SET PROBLEM | How many lines of the records contain the string "height", counting only case-sensitive matches? Reply with the number alone.
## Start SUPPLIED RECORDS
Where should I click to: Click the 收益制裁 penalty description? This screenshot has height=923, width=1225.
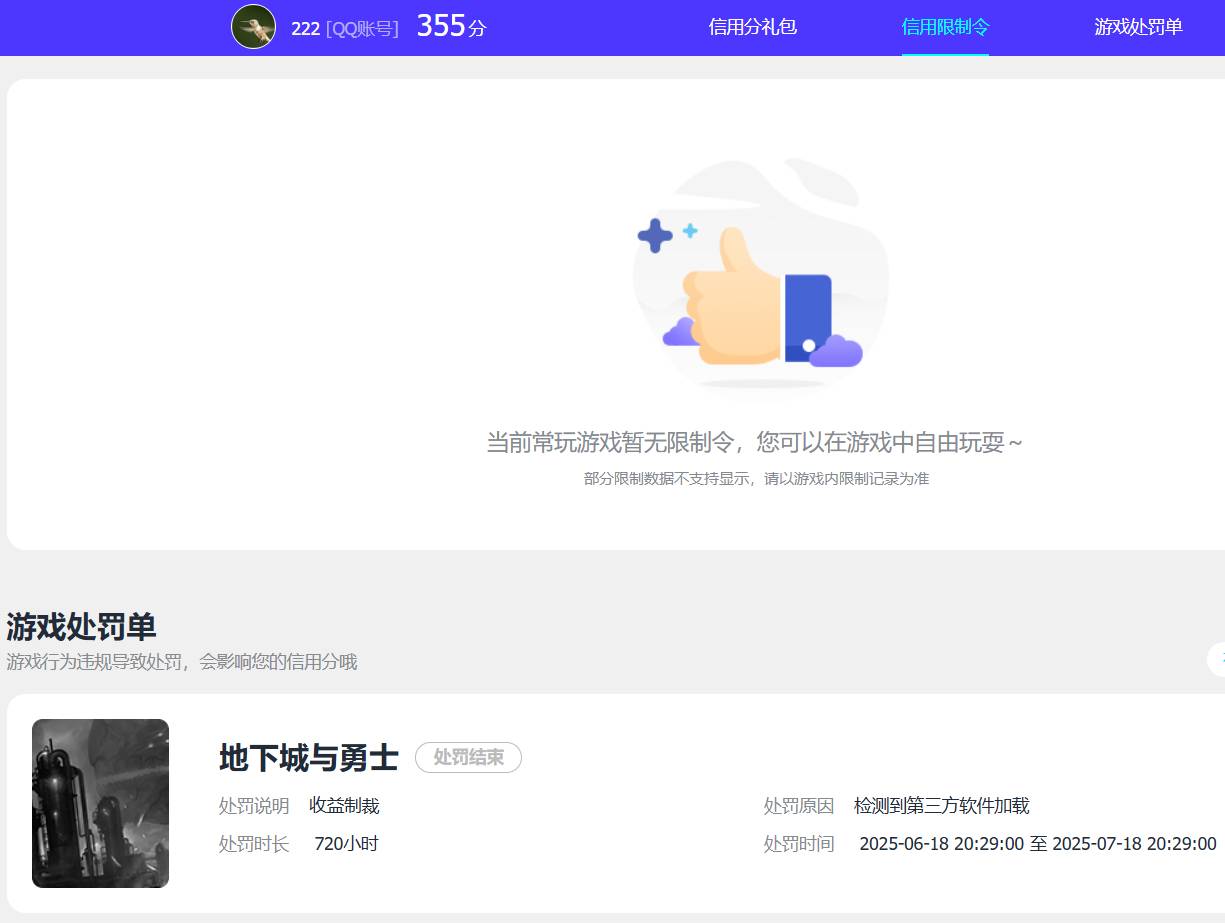pyautogui.click(x=344, y=806)
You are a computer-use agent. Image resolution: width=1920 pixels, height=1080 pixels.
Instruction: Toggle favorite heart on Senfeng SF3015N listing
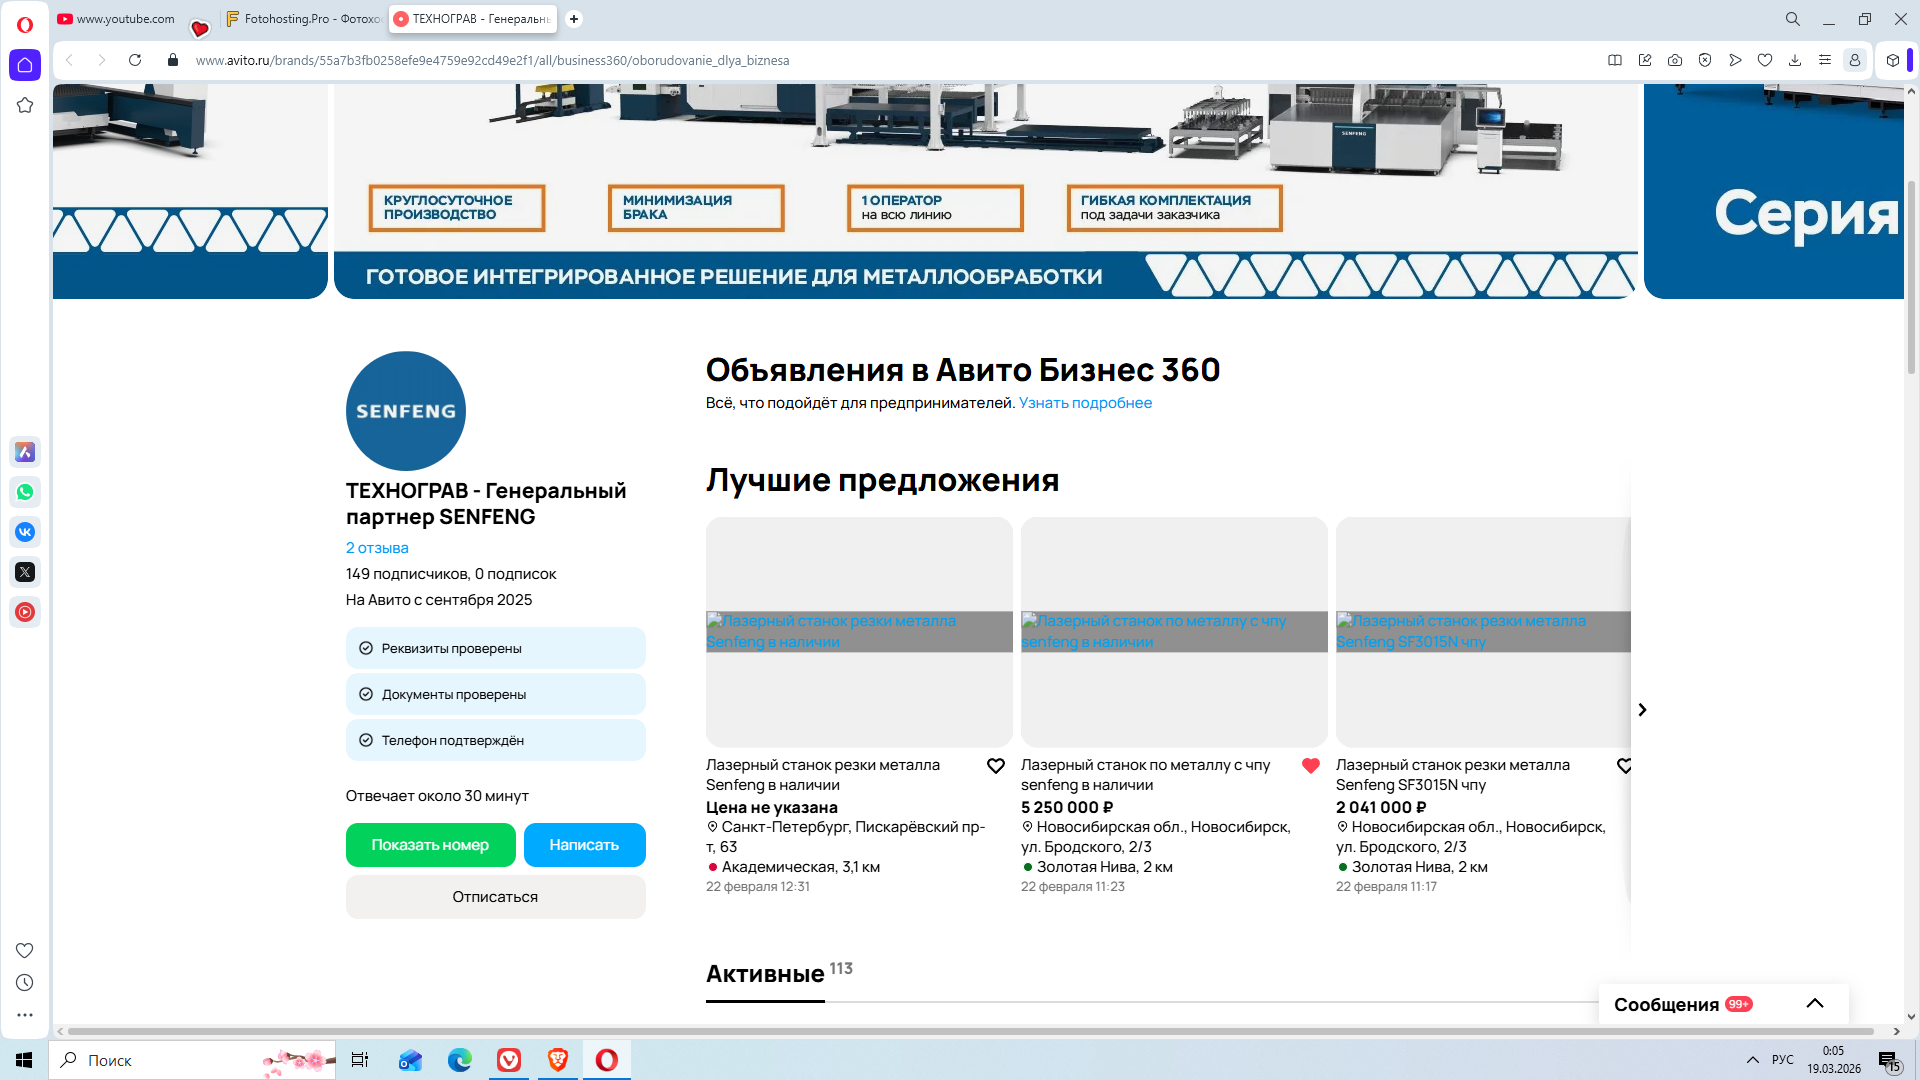pos(1624,766)
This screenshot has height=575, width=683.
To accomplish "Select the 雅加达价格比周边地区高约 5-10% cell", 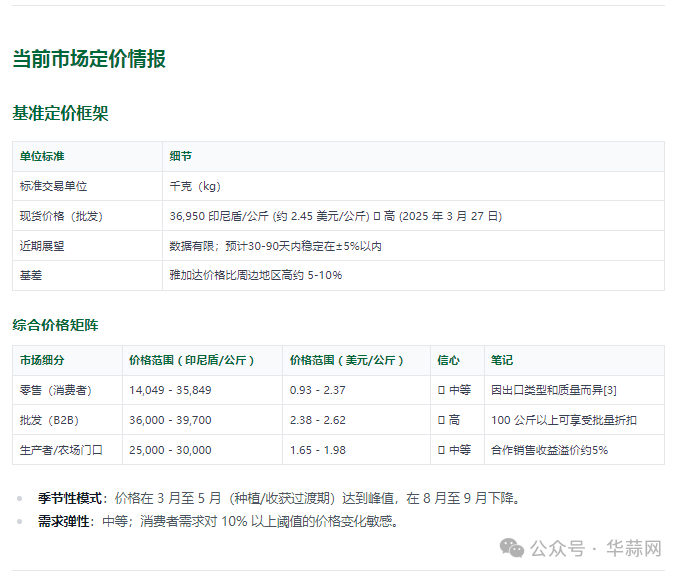I will pos(256,275).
## End SUPPLIED RECORDS
EXERCISE ANSWER | 3